PHP没有正确使用cURL解析rss
我只想得到'channel'标签的名称,即channel…当我使用它解析来自Google的rss时,脚本工作正常………但是当我将它用于其他提供商时,它会给出一个输出'#text',而不是给出预期输出的'channel'。下面是我的脚本请帮助我PHP没有正确使用cURL解析rss,php,xml,rss,Php,Xml,Rss,我只想得到'channel'标签的名称,即channel…当我使用它解析来自Google的rss时,脚本工作正常………但是当我将它用于其他提供商时,它会给出一个输出'#text',而不是给出预期输出的'channel'。下面是我的脚本请帮助我 $url = 'http://ibnlive.in.com/ibnrss/rss/sports/cricket.xml'; $get = perform_curl($url); $xml = new DOMDocument();
$url = 'http://ibnlive.in.com/ibnrss/rss/sports/cricket.xml';
$get = perform_curl($url);
$xml = new DOMDocument();
$xml -> loadXML($get['remote_content']);
$fetch = $xml -> documentElement;
$gettitle = $fetch -> firstChild -> nodeName;
echo $gettitle;
function perform_curl($rss_feed_provider_url){
$url = $rss_feed_provider_url;
$curl_handle = curl_init();
// Do we have a cURL session?
if ($curl_handle) {
// Set the required CURL options that we need.
// Set the URL option.
curl_setopt($curl_handle, CURLOPT_URL, $url);
// Set the HEADER option. We don't want the HTTP headers in the output.
curl_setopt($curl_handle, CURLOPT_HEADER, false);
// Set the FOLLOWLOCATION option.
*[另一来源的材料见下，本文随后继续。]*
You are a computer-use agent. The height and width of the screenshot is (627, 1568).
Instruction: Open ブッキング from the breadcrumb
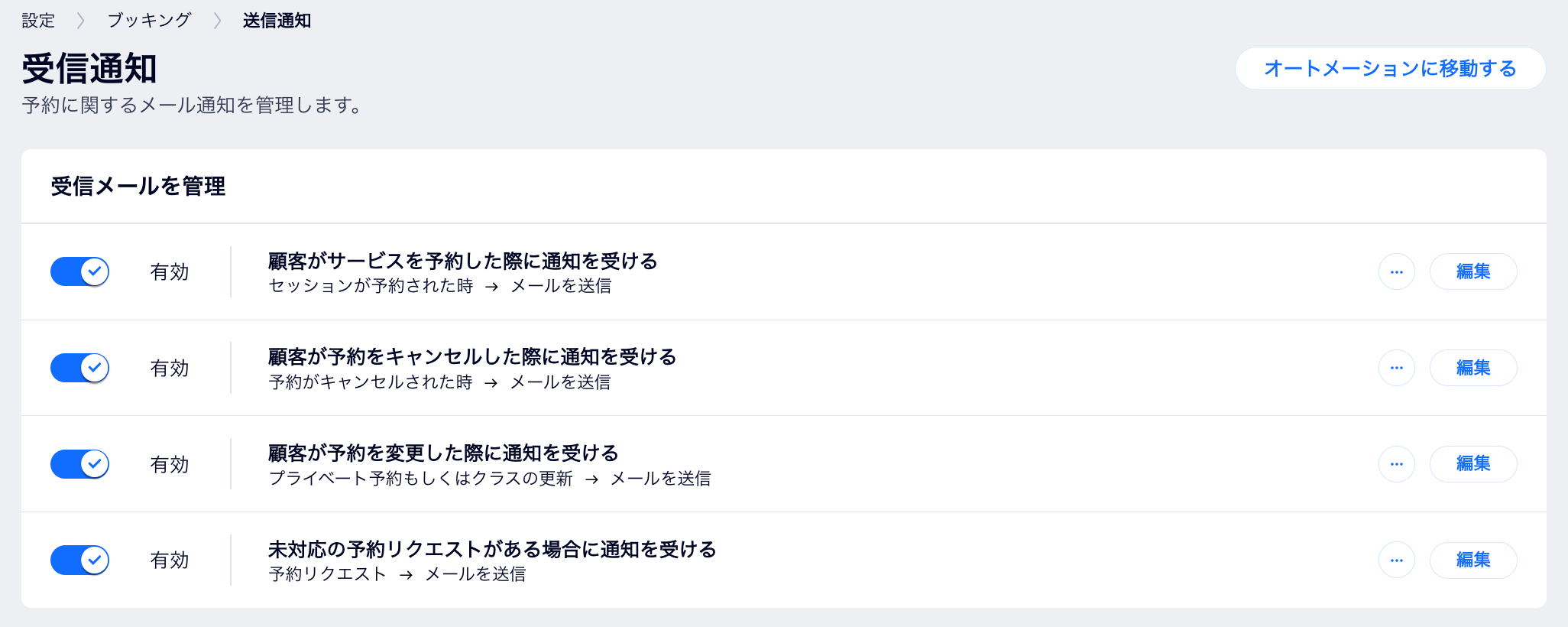[x=150, y=21]
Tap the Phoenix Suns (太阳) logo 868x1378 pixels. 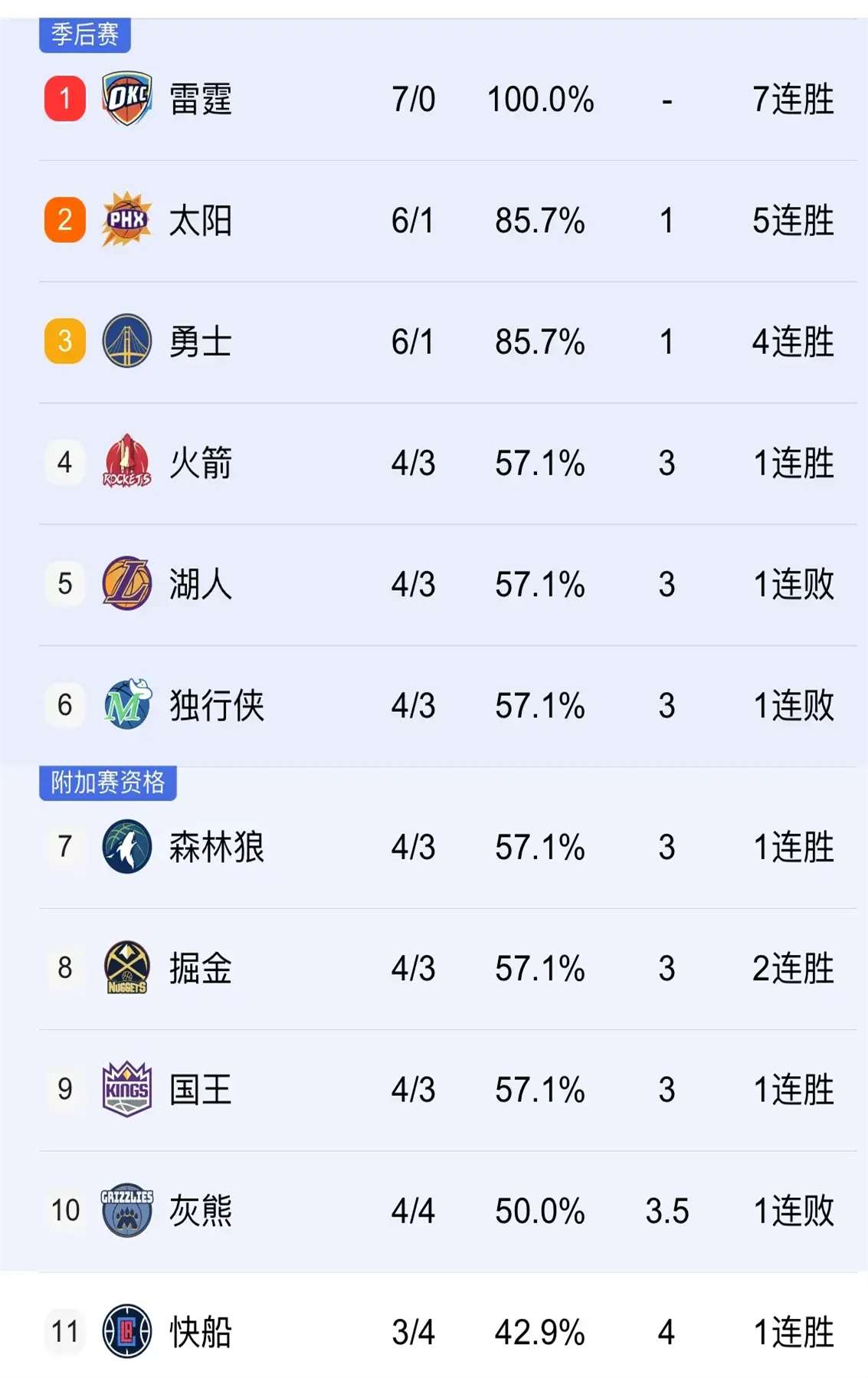coord(127,220)
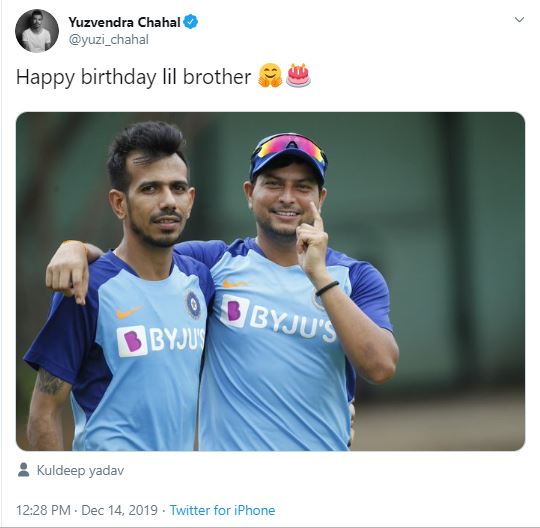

We will follow if location header is present.
curl_setopt($curl_handle, CURLOPT_FOLLOWLOCATION, true);
// Instead of using WRITEFUNCTION callbacks, we are going to receive the remote contents as a return value for the curl_exec function.
curl_setopt($curl_handle, CURLOPT_RETURNTRANSFER, true);
// Try to fetch the remote URL contents.
// This function will block until the contents are received.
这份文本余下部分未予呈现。